↓↓↓
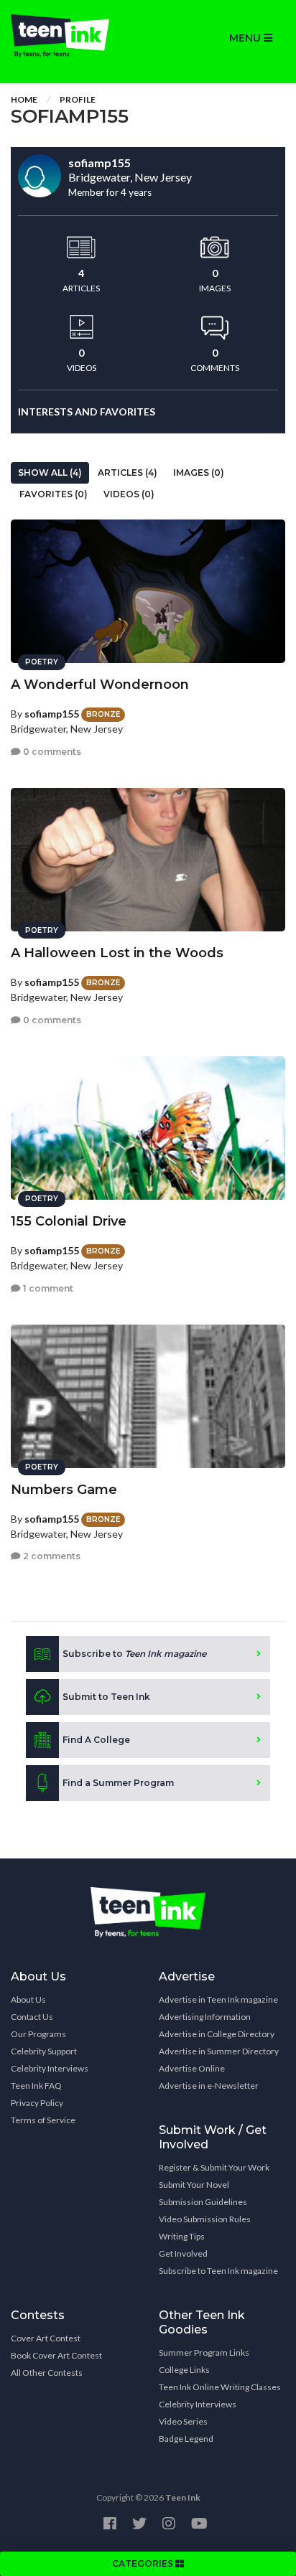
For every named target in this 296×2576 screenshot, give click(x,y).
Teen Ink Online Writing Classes (220, 2387)
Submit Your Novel (194, 2184)
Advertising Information (205, 2016)
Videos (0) (128, 494)
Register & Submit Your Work (214, 2167)
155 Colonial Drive (68, 1221)
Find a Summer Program (118, 1782)
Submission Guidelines (203, 2201)
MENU (246, 38)
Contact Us (32, 2016)
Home (24, 99)
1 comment (47, 1288)
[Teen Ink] (74, 35)
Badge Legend (186, 2438)
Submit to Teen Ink (106, 1696)
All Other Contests (47, 2372)
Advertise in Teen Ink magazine (218, 1999)
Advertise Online (192, 2068)
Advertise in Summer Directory (219, 2051)
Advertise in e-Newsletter (209, 2085)
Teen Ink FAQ (36, 2085)
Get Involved (183, 2253)
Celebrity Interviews (49, 2068)
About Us (28, 1999)
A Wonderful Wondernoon (100, 684)
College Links (184, 2369)
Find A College (96, 1739)
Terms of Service (43, 2120)
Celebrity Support (44, 2051)
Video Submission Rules (205, 2219)
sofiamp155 (51, 714)
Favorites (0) (53, 494)
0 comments (51, 751)
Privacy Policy (37, 2102)
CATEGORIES (143, 2563)
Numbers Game (64, 1490)
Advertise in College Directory (216, 2034)
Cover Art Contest (45, 2338)
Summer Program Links (204, 2352)
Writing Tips (182, 2236)
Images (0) (198, 472)
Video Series (183, 2421)
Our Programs (38, 2034)
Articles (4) (127, 472)
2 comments (50, 1556)
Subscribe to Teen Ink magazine (218, 2270)
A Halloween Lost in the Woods (117, 953)
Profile (78, 99)
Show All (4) (50, 472)
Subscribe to (134, 1653)
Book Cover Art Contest (56, 2355)
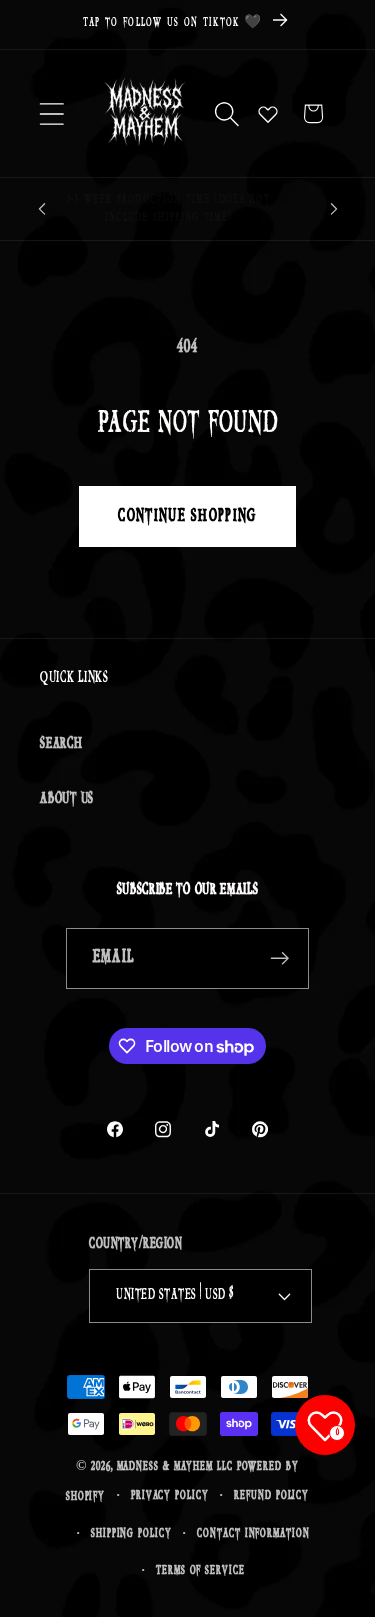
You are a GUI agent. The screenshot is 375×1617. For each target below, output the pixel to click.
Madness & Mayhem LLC (175, 1466)
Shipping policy (131, 1533)
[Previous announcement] (42, 209)
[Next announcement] (334, 209)
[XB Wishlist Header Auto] (268, 114)
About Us (67, 798)
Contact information (253, 1533)
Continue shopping (187, 516)
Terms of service (200, 1570)
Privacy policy (170, 1495)
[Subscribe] (279, 958)
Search (61, 743)
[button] (51, 113)
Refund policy (271, 1495)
↑↑↑
▸ What is being asked
What you give back should be exactly the lines of the entries above from the one containing "About Us (67, 798)" to the end, and nothing more.

▸ Task result
About Us (67, 798)
Contact information (253, 1533)
Continue shopping (187, 516)
Terms of service (200, 1570)
Privacy policy (170, 1495)
[Subscribe] (279, 958)
Search (61, 743)
[button] (51, 113)
Refund policy (271, 1495)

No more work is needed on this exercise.